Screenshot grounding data
--------------------------------------------------
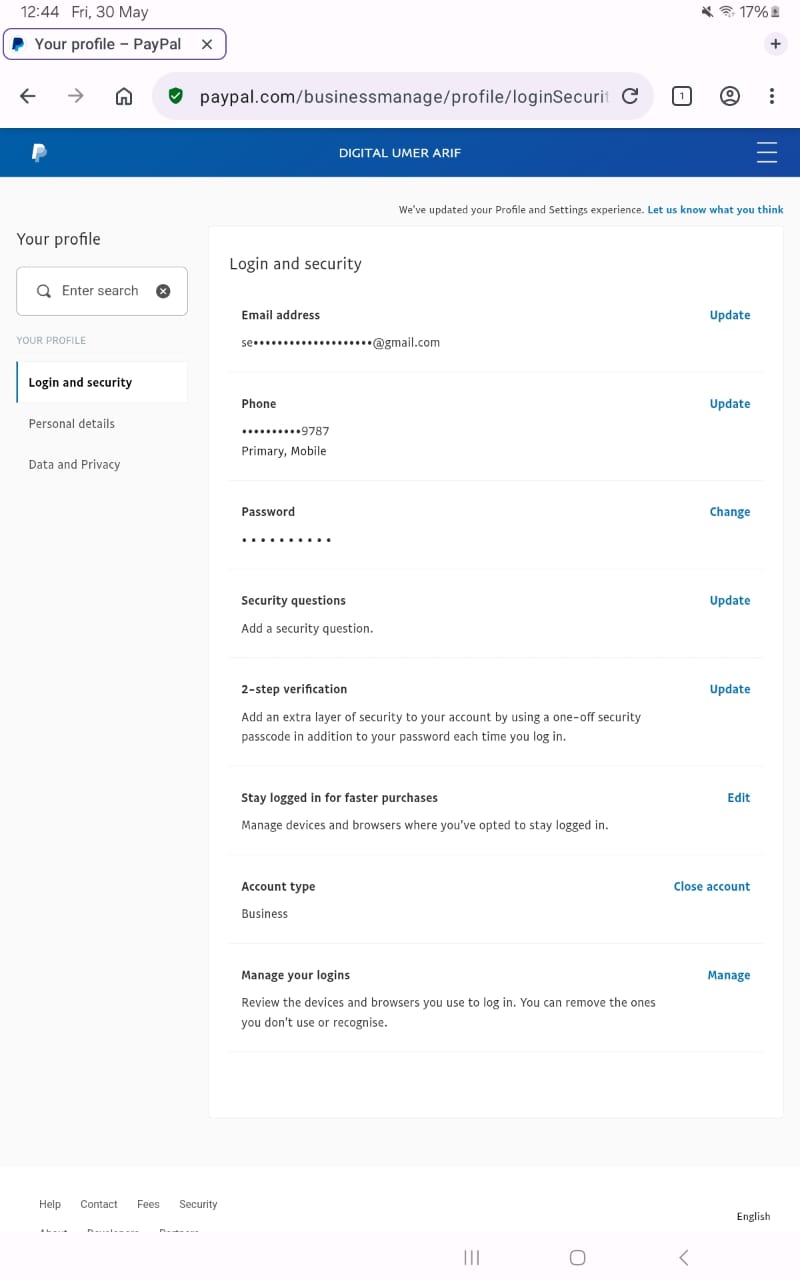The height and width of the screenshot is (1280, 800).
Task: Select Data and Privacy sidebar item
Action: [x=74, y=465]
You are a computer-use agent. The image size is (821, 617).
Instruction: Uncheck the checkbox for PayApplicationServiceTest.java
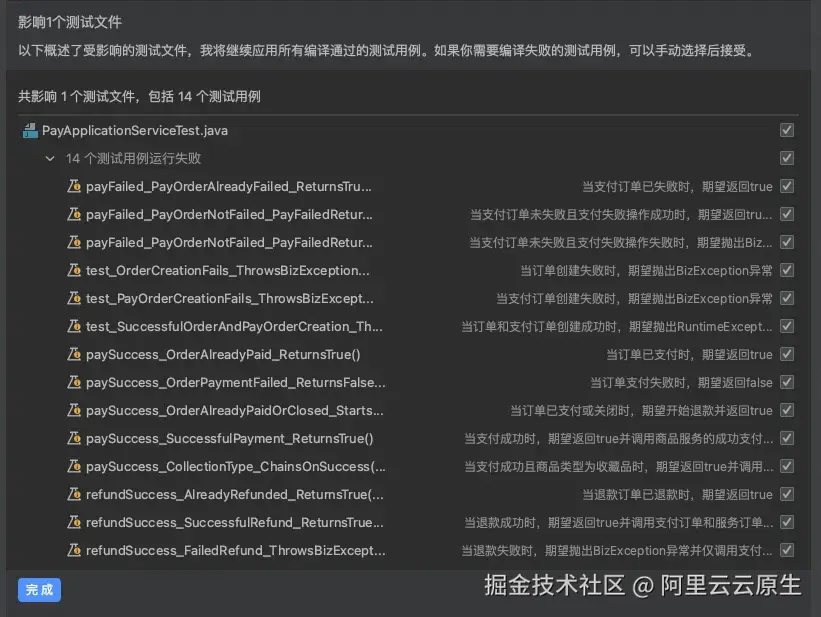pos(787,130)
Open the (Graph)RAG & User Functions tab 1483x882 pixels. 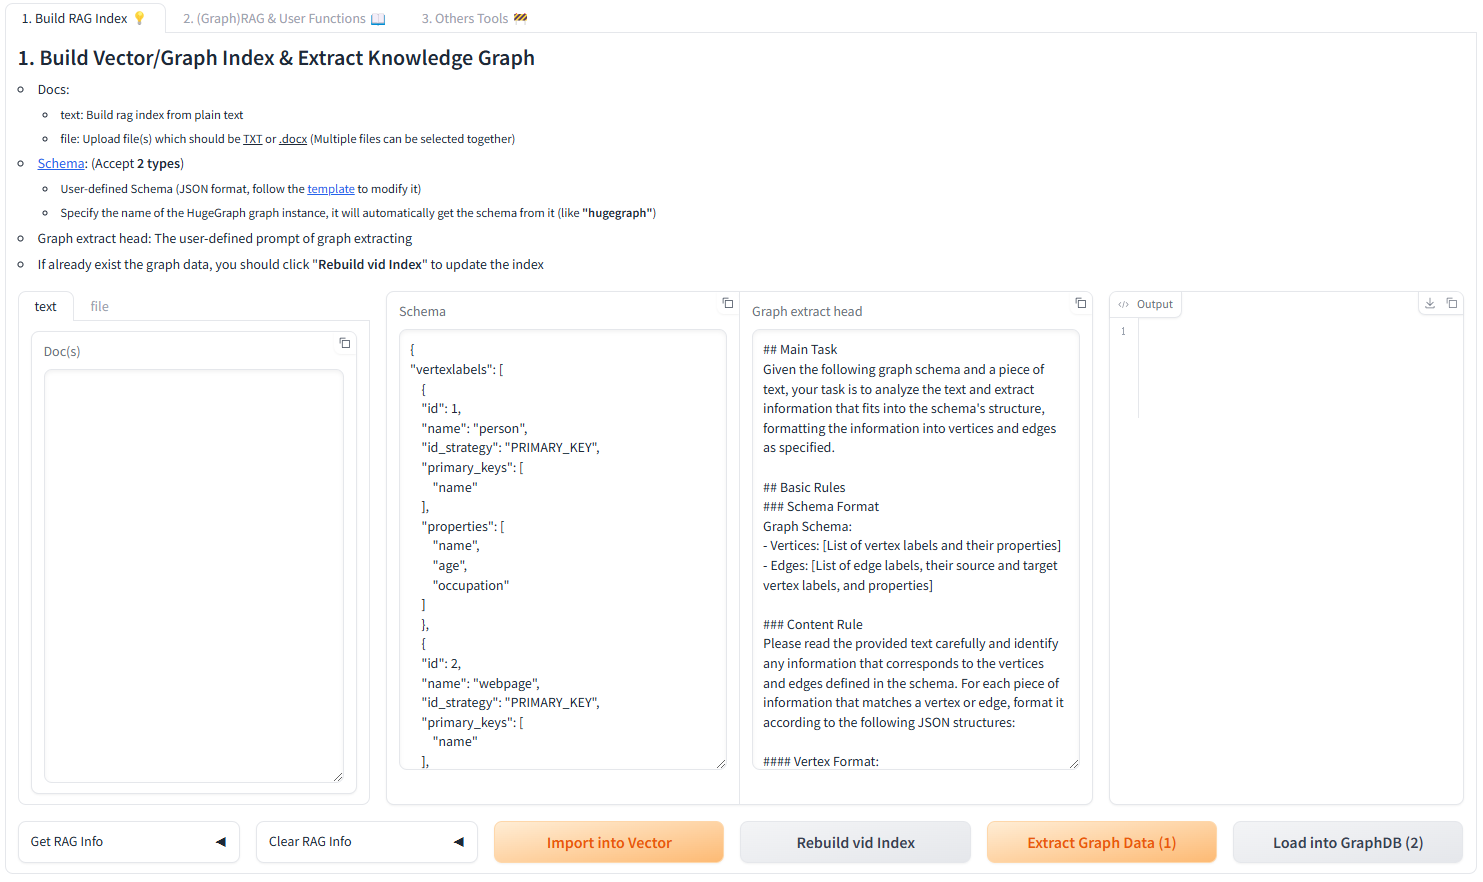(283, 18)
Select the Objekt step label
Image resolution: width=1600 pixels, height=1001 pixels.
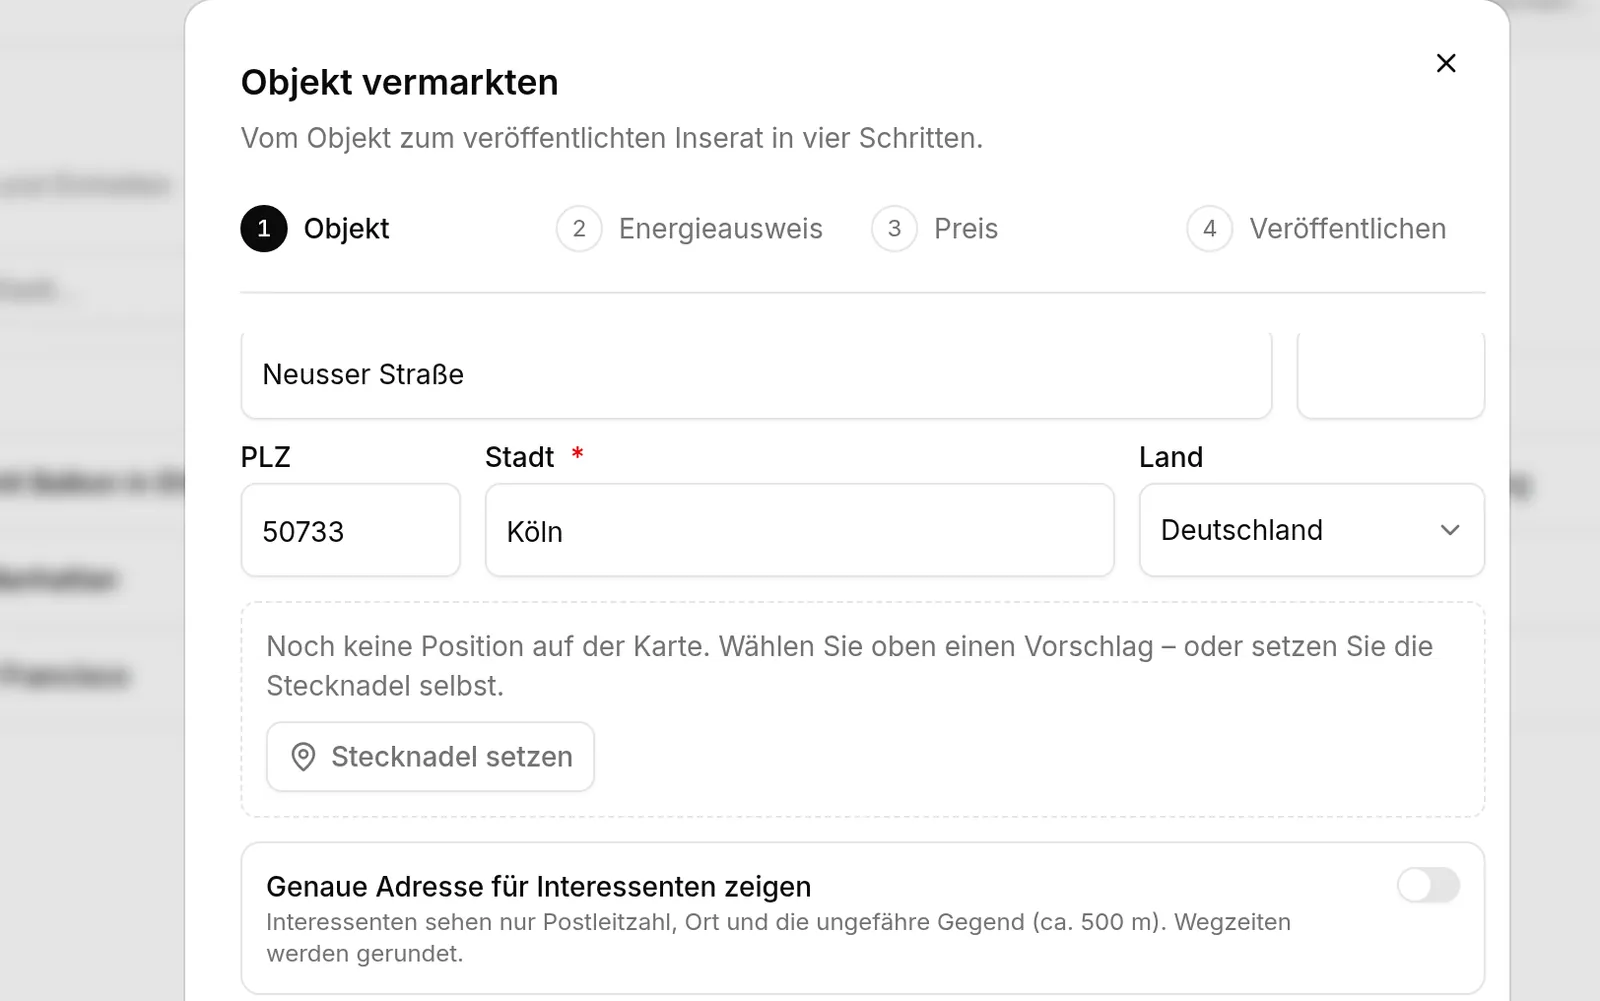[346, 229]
--------------------------------------------------
WHAT TO WORK ON »
A word-for-word copy is needed of the lines from the line holding "Image resolution: width=1600" through the end of the records, both included, excluding every picture.

SOLUTION TO THE PROBLEM »
Image resolution: width=1600 pixels, height=1001 pixels.
[346, 229]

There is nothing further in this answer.